_Text des Dokuments_.
◇ ◇ ◇
Entscheidungsstichwort (Thema)
Niederlassungsfreiheit. Artikel 43 EG und 48 EG. Zweigniederlassung einer Gesellschaft mit beschränkter Haftung mit Sitz in einem anderen Mitgliedstaat. Eintragung des Unternehmensgegenstands in das nationale Handelsregister. Pflicht zur Zahlung eines Vorschusses auf die Kosten der vollständigen Veröffentlichung des Unternehmensgegenstands. Vereinbarkeit
Beteiligte
Tenor
Die Artikel 43 EG und 48 EG stehen der Regelung eines Mitgliedstaats nicht entgegen, nach der die Eintragung der Zweigniederlassung einer Gesellschaft mit beschränkter Haftung mit Sitz in einem anderen Mitgliedstaat in das Handelsregister von der Zahlung eines Vorschusses auf die zu erwartenden Kosten der Veröffentlichung des Geschäftsgegenstands der Gesellschaft, wie er in ihrem Errichtungsakt niedergelegt ist, abhängig gemacht wird.
Tatbestand
In der Rechtssache
betreffend ein Vorabentscheidungsersuchen nach Artikel 234 EG, eingereicht vom Landgericht Berlin (Deutschland) mit Entscheidung vom 31. August 2004, beim Gerichtshof eingegangen am 28. Oktober 2004, in dem Verfahren
innoventif Limited
erlässt
DER GERICHTSHOF (Zweite Kammer)
unter Mitwirkung des Kammerpräsidenten C. W. A. Timmermans, des Richters R. Schintgen, der Richterin R. Silva de Lapuerta sowie der Richter P. Kūris und L. Bay Larsen (Berichterstatter),
Generalanwalt: A. Tizzano,
Kanzler: R. Grass,
aufgrund des schriftlichen Verfahrens,
unter Berücksichtigung der Erklärungen
- der deutschen Regierung, vertreten durch C. Schulze-Bahr als Bevollmächtigte,
- der spanischen Regierung, vertreten durch F. Díez Moreno als Bevollmächtigten,
- der slowakischen Regierung, vertreten durch R. Procházka als Bevollmächtigten,
- der Kommission der Europäischen Gemeinschaften, vertreten durch G. Braun als Bevollmächtigten,
aufgrund des nach Anhörung des Generalanwalts ergangenen Beschlusses, ohne Schlussanträge über die Rechtssache zu entscheiden,
folgendes
Urteil
Entscheidungsgründe
1 Das Vorabentscheidungsersuchen betrifft die Auslegung der Artikel 43 EG und 48 EG.
◇ ◇ ◇
Fasse das Urteil in zwei Sätzen zusammen. Die Zeilen werden für die Bearbeitung nicht gebraucht.
◇ ◇ ◇
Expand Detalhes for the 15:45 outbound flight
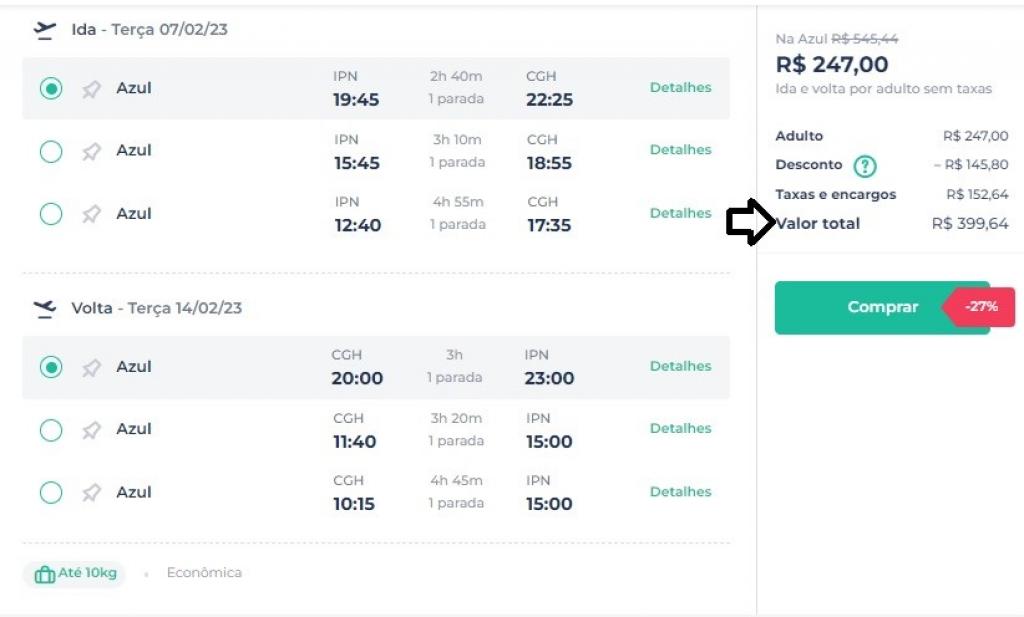The image size is (1024, 617). pyautogui.click(x=680, y=150)
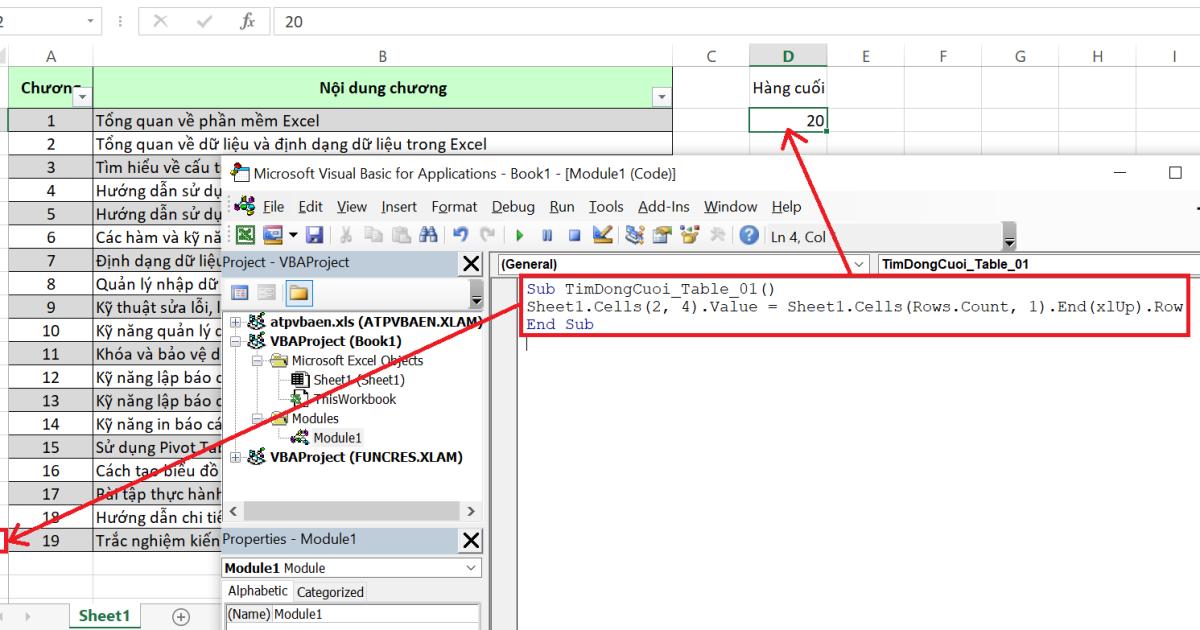This screenshot has width=1200, height=630.
Task: Open the Object Browser icon
Action: pos(689,234)
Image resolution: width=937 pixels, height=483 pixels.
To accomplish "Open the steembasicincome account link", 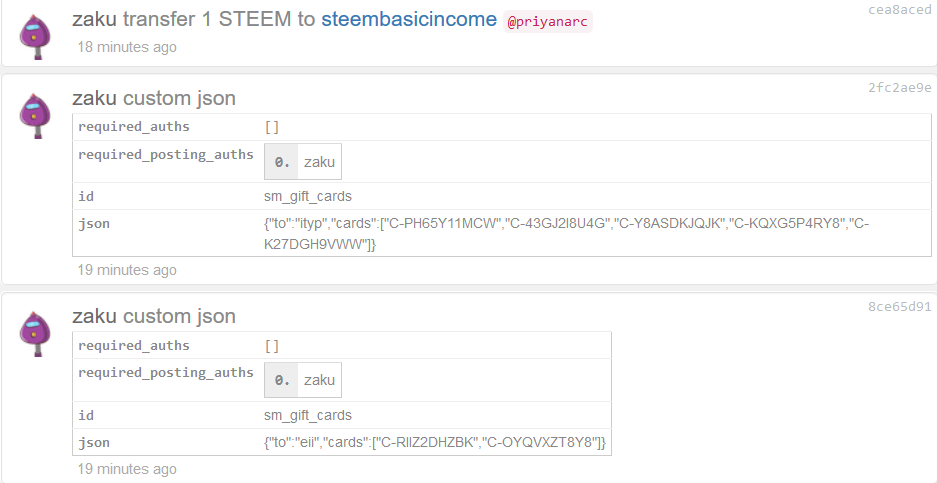I will 409,19.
◇ ◇ ◇
_Antwort zur Aufgabe_. Der Gerichtshof (Zweite Kammer) entscheidet über ein Vorabentscheidungsersuchen des Landgerichts Berlin im Verfahren innoventif Limited, das die Auslegung der Artikel 43 EG und 48 EG betrifft. Nach dem Tenor stehen diese Artikel einer Regelung eines Mitgliedstaats nicht entgegen, die die Eintragung der Zweigniederlassung einer Gesellschaft mit beschränkter Haftung mit Sitz in einem anderen Mitgliedstaat in das Handelsregister von einem Vorschuss auf die zu erwartenden Kosten der Veröffentlichung des Geschäftsgegenstands abhängig macht.